Saling Mencintai dan Bersaudara
Firman Allah; “dan katakanlah pada hamba-hamba-Ku, hendaknya mereka mengucapkan perkataan yang lebih baik (benar). Sesunguhnya syaitan adalah penimbul perselisihan di antara mereka. Sungguh syaitan adalah musuh yang nyata bagimu”. (Al-Isra : 53)

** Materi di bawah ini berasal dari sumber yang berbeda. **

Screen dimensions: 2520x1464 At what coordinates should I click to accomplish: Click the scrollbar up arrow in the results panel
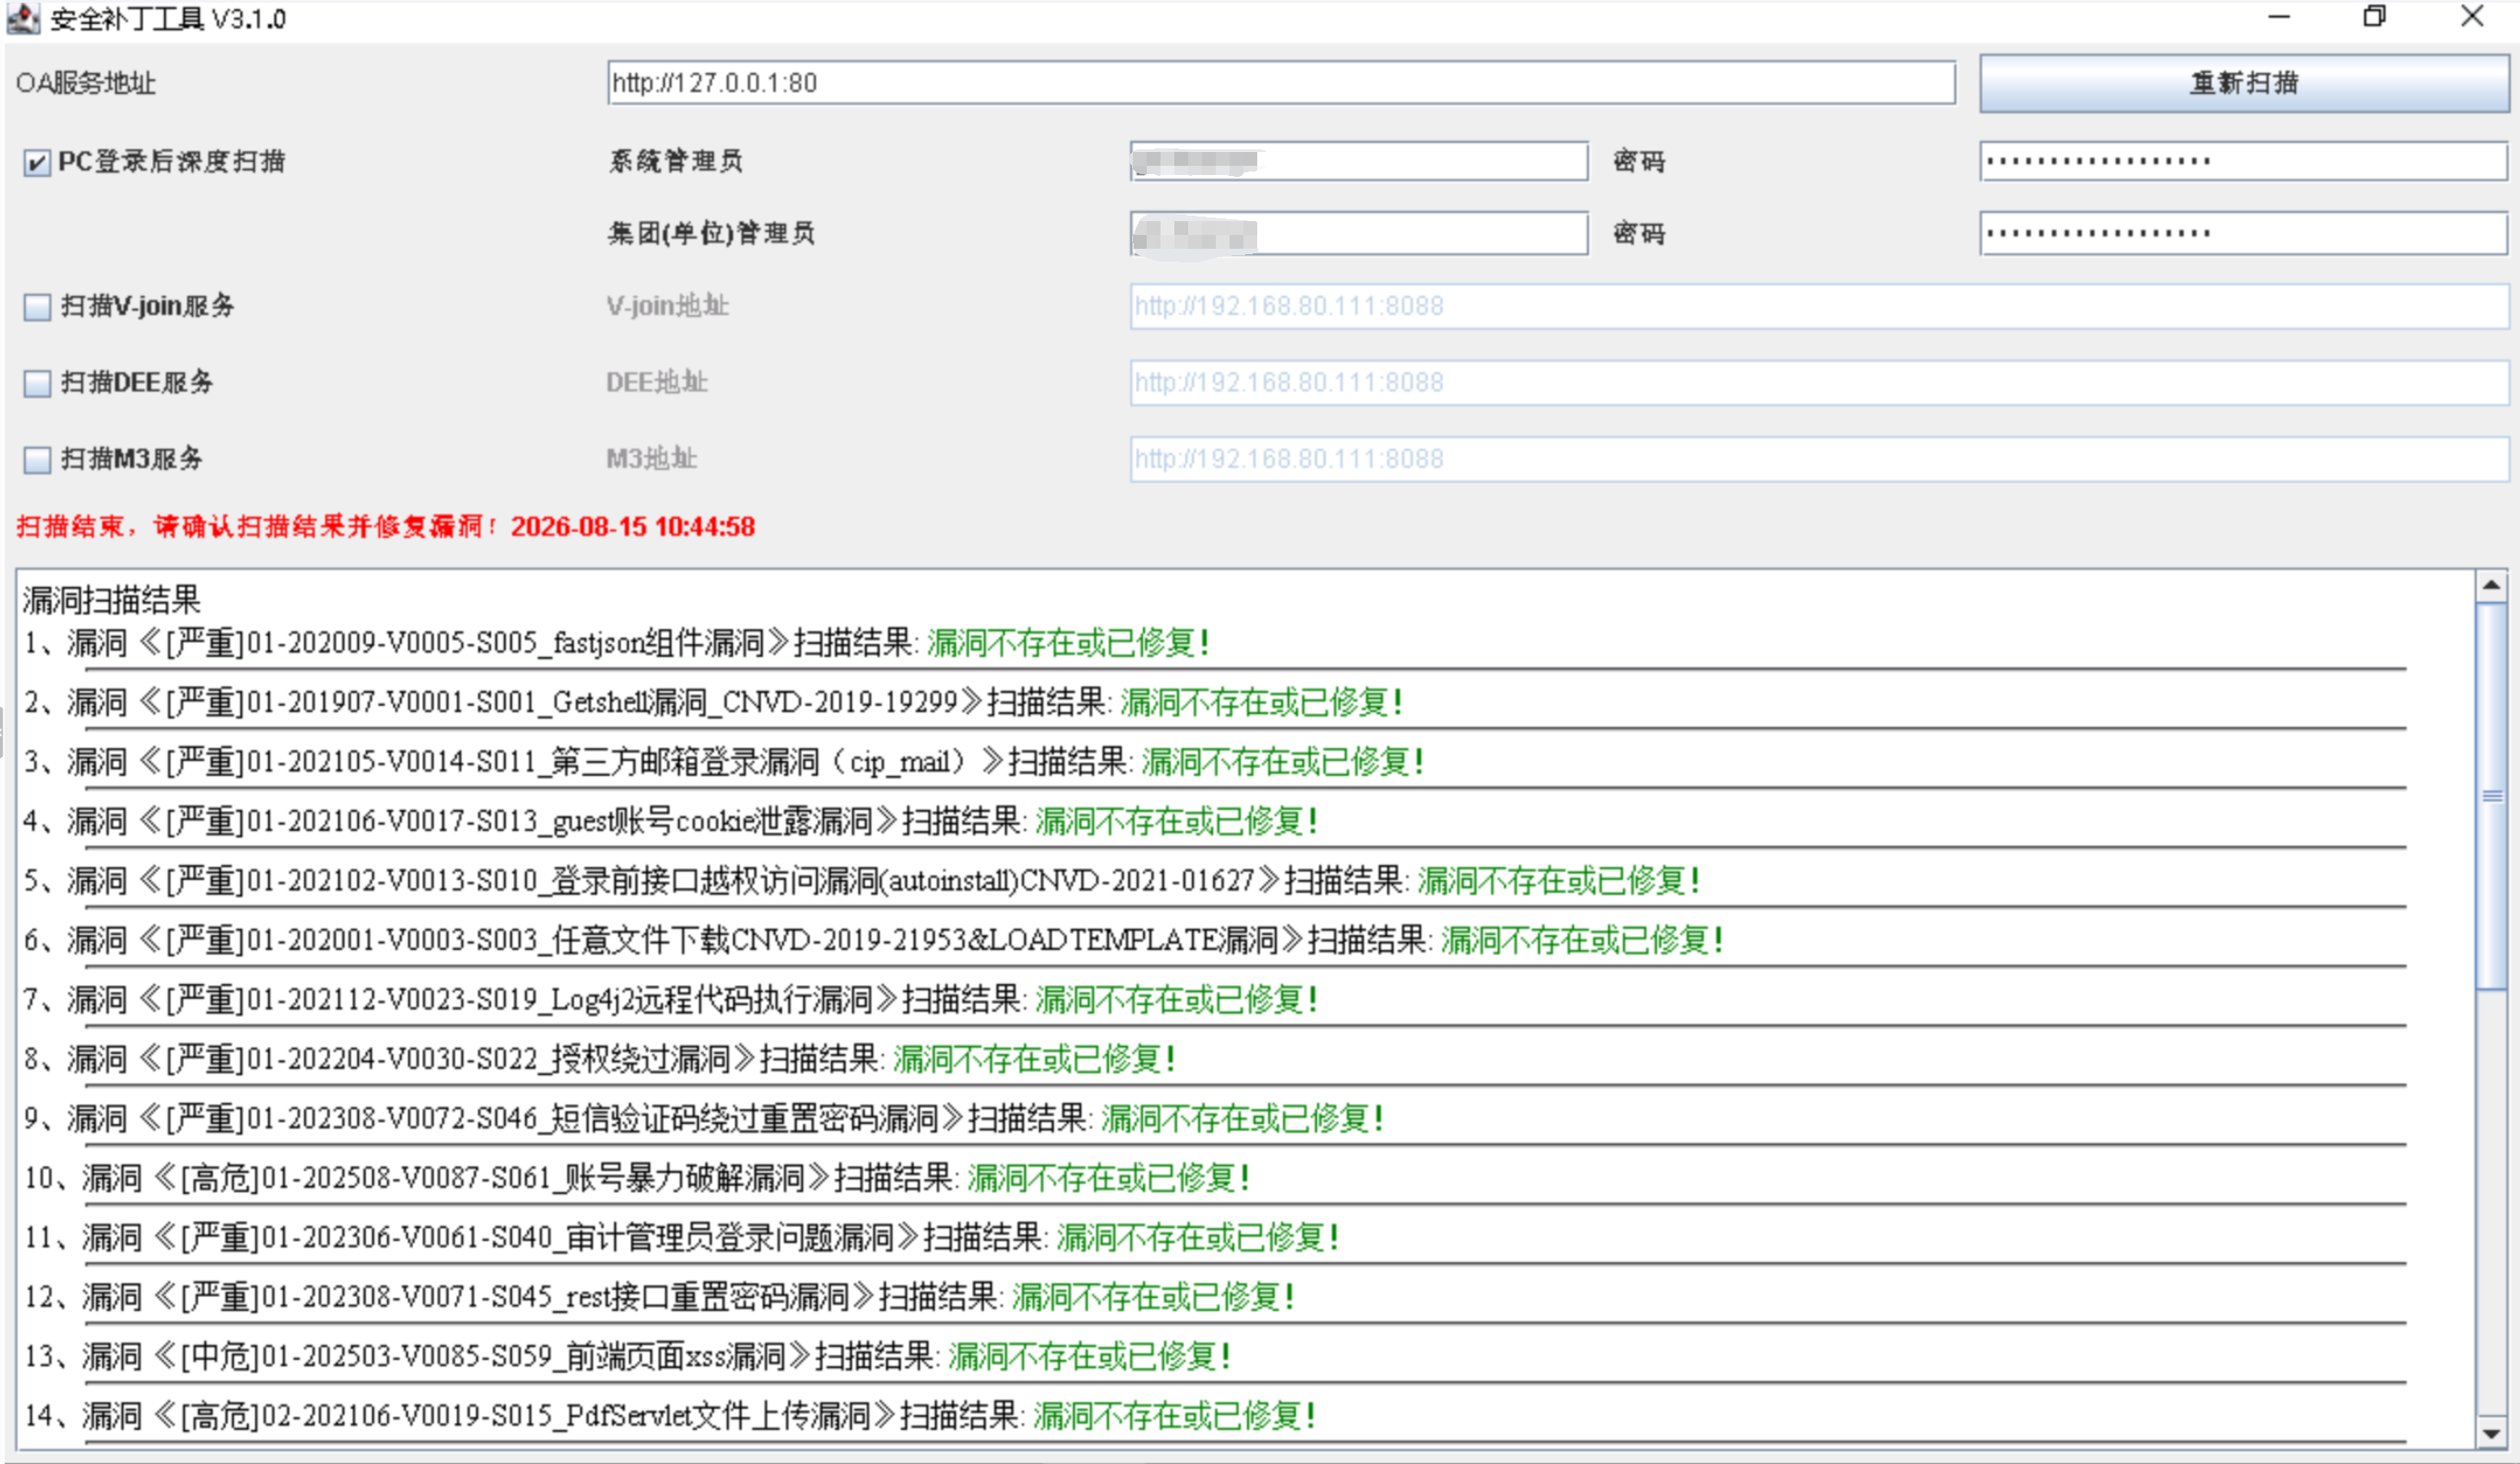pyautogui.click(x=2490, y=586)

Mempererat Hubungan antara Pimpinan dan anggota
Tali hubungan/komunikasi laksana urat syaraf dalam tubuh. Bila mekanisme komunikasi lumpuh, maka amal jama’ah akan terganggu, malah akan melumpuhkan seluruh gerakkan.
Hal pergantian Pimpinan
Beramal jama’ah dalm tingkatan apapun adalah ibadah pada Allah. Tidak boleh merasa berat untuk beramal dan bergerak dibawah pimpinan dan komando yang baru. Setiap anggota jama’ah harus siap dan selalu mempersiapkan diri untuk mengemban amnah menjadi pimpinan tatkala tiba waktunya.
Tunduk pada Hukum Allah dan Rasul-Nya
Sangat jelas sebagaimana dalam Al-Qur’an :An-nisa ayat 59, 65 dan Al-Ahzab ayat 36).
Mengkaji berbagai Harokah dan membina pengalaman

Pimpinan dan anggota harus bersama-sama memperbaiki (islah) gerakan dan hendaknya mengkaji sejarah pergerakan Islam yang lain. Selalu mengambil segi positif dan meninggalkan ke-mudlaratan bagi jama’ah.